All I have right now is a series of intellectual impressions; I don’t know if they add up to anything. But I’m putting them down in hopes that something will resonate for you.
At a retreat this weekend, Buddhist teacher Mu Soeng offered the following summary of our human existence: we’re always seeking support and security from people and things that cannot give it, thereby putting ourselves in the way of continual disappointment, suffering, and harm. This is an absolute statement, which means it isn’t always true. Some things and people can be relied on more than others. Yet nothing can be ultimately and always relied on. Under the right (or wrong) conditions, anything will let you down.
He asked us to consider whether it’s possible to create a life of not wanting anything from any person or situation, as a way of reducing suffering, or as he called it, “managing harm”. I think it might not be possible to avoid wanting things, and some things are worth wanting, but we can negotiate how tightly we cling to our wants: how we justify them, whether we let them harden into expectations, and how we respond when we don’t get what we want.
The topic of the workshop was “psychological homelessness”. This is an important theme in Buddhism, where the ordination ceremony is called “leaving home”. I wonder if there can be a kind of home within homelessness, a being at home within oneself and the world no matter what happens, inside or out.
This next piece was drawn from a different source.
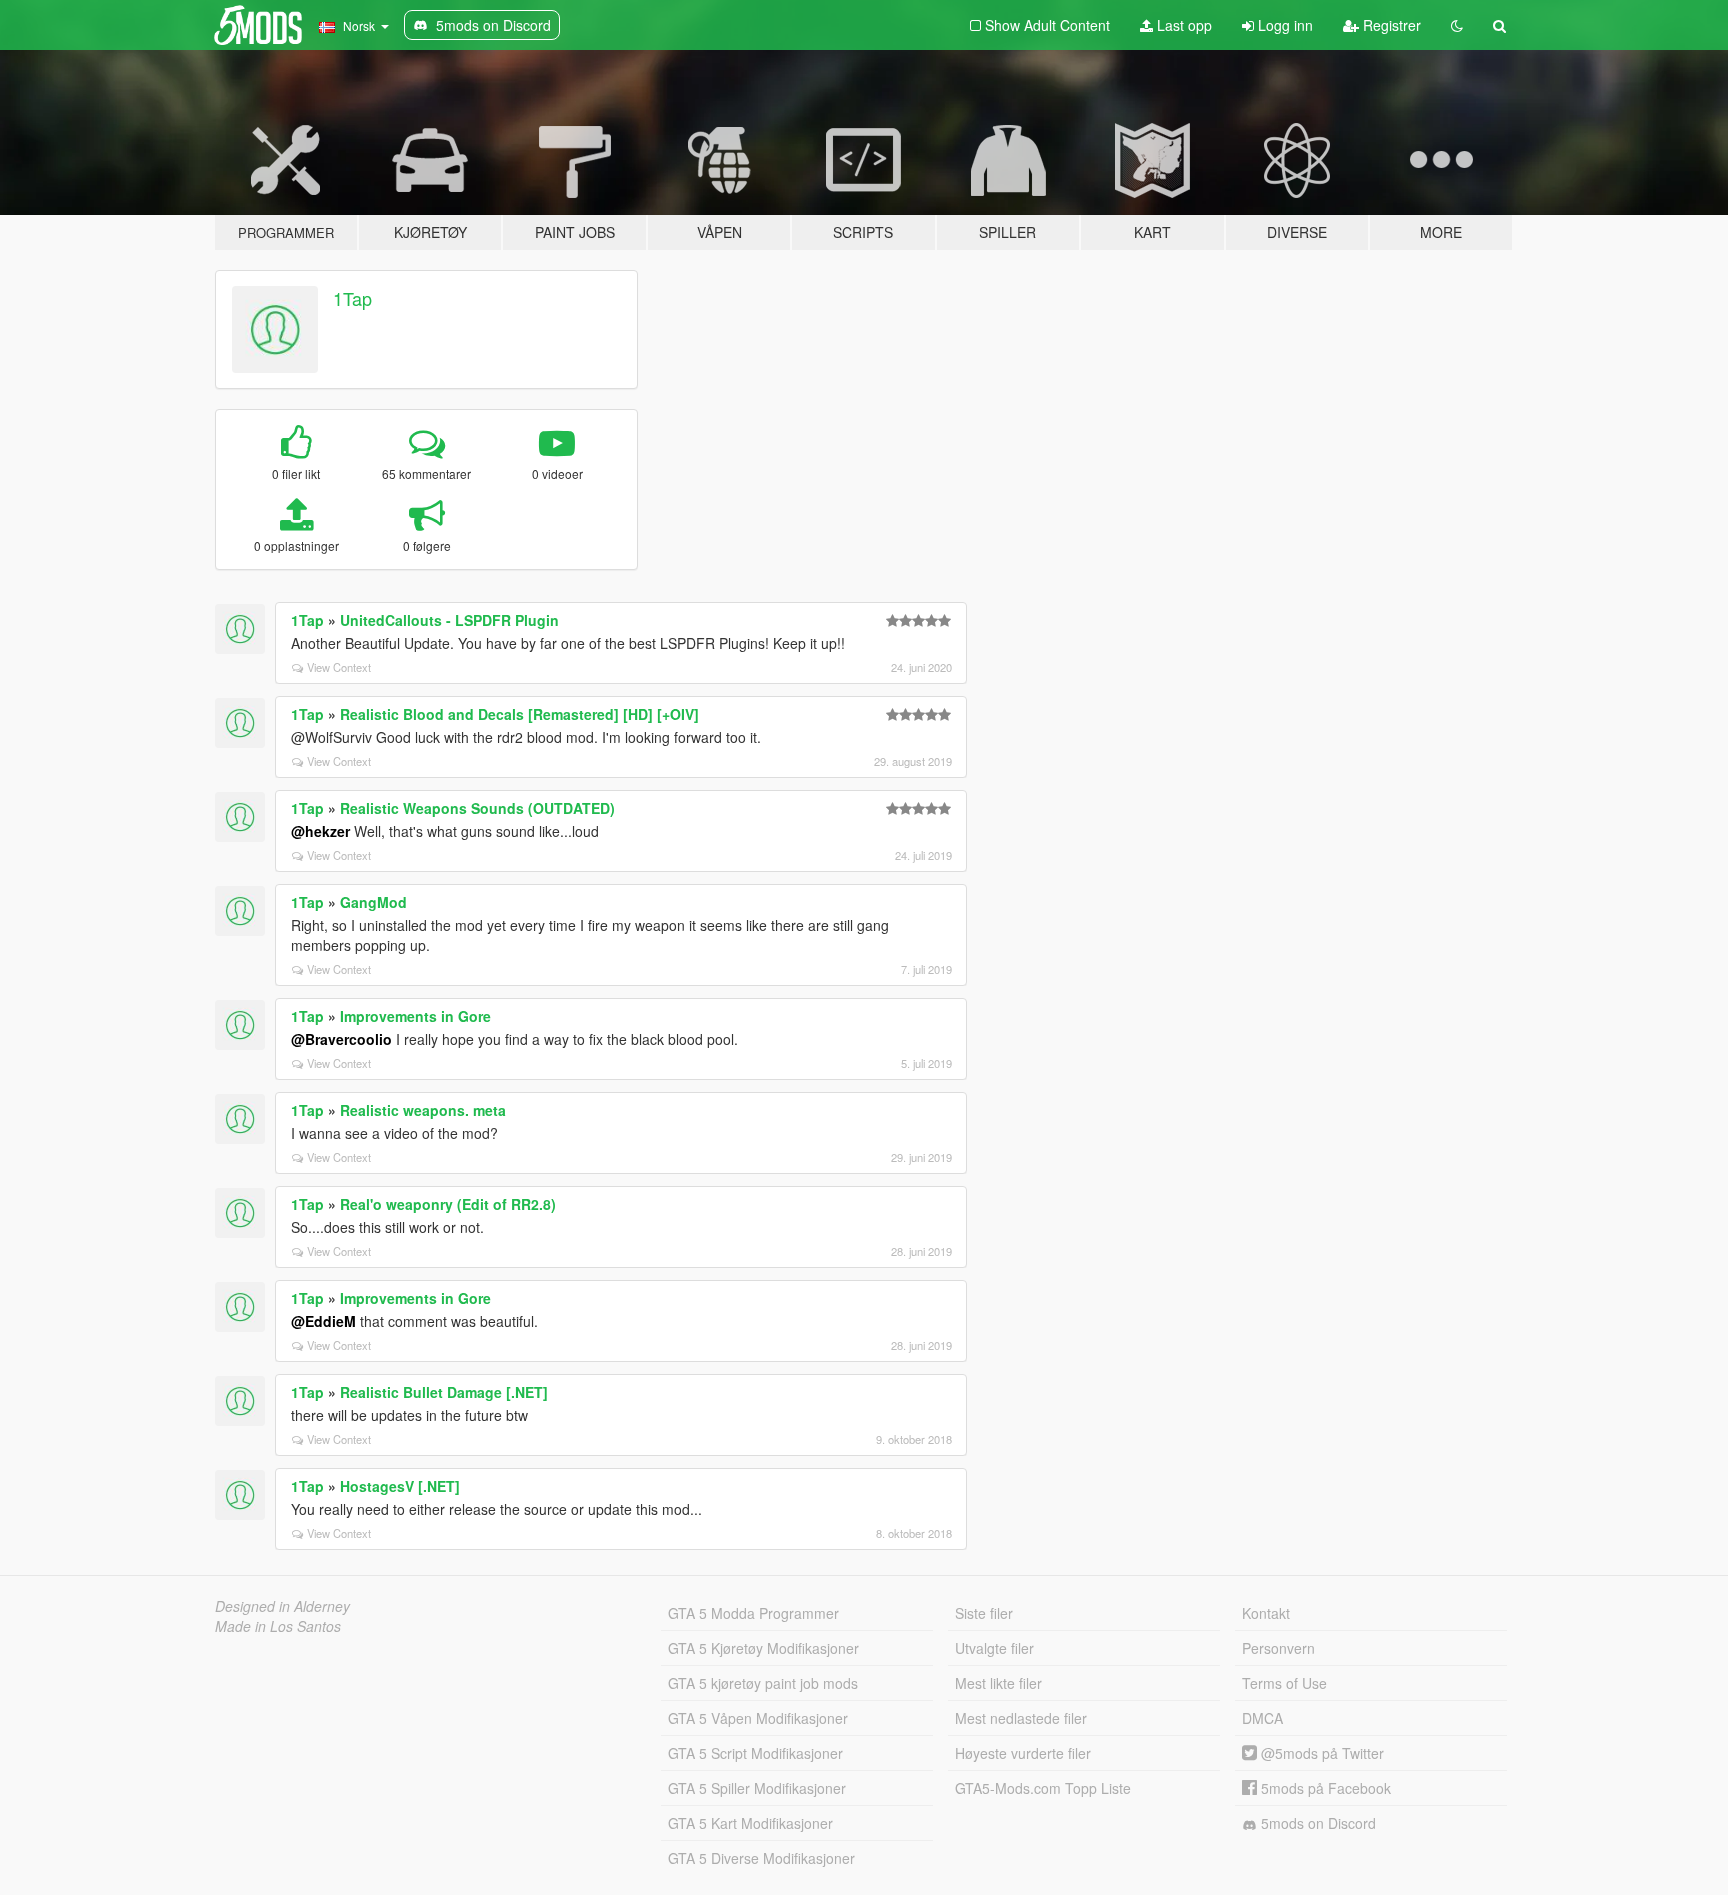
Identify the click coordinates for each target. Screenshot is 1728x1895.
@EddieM (323, 1321)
Part of the reason this idea resonates strongly for me now is that I feel physically and mentally besieged by the bacteria I’m hosting at the moment. It’s not clear how long they mean to stay, whether I can evict them, and what the costs of their staying and going might be. How can I make myself at home here?
David Loy writes that “we project a higher ‘spiritual’ world to compensate for our inability to be comfortable in this one.” This statement may apply to many religions, but not to zen. In zen the only world is this one. It might seem higher or lower depending where you stand and what you look at, but for better or worse, there’s only one world in the here and now. Which is obviously slim consolation when the here and now isn’t pretty.
While I was procrastinating writing this column, I read a response by TV journalist Mike Rowe to criticisms of his recent spot about a doctor who’s trying to save endangered whooping cranes.
Experts call it “congruency,” that rare and wondrous state that occurs when your beliefs and your actions line up perfectly, and net out in a vocation or avocation that you truly love. Dr. French is first and foremost, congruent, and thus, perfectly suited for [the show].
I understand congruency as continuous practice in all the moments of one’s life and death, and as another word for home — a graceful yet adamantine integrity that might be the only ground we have to stand on.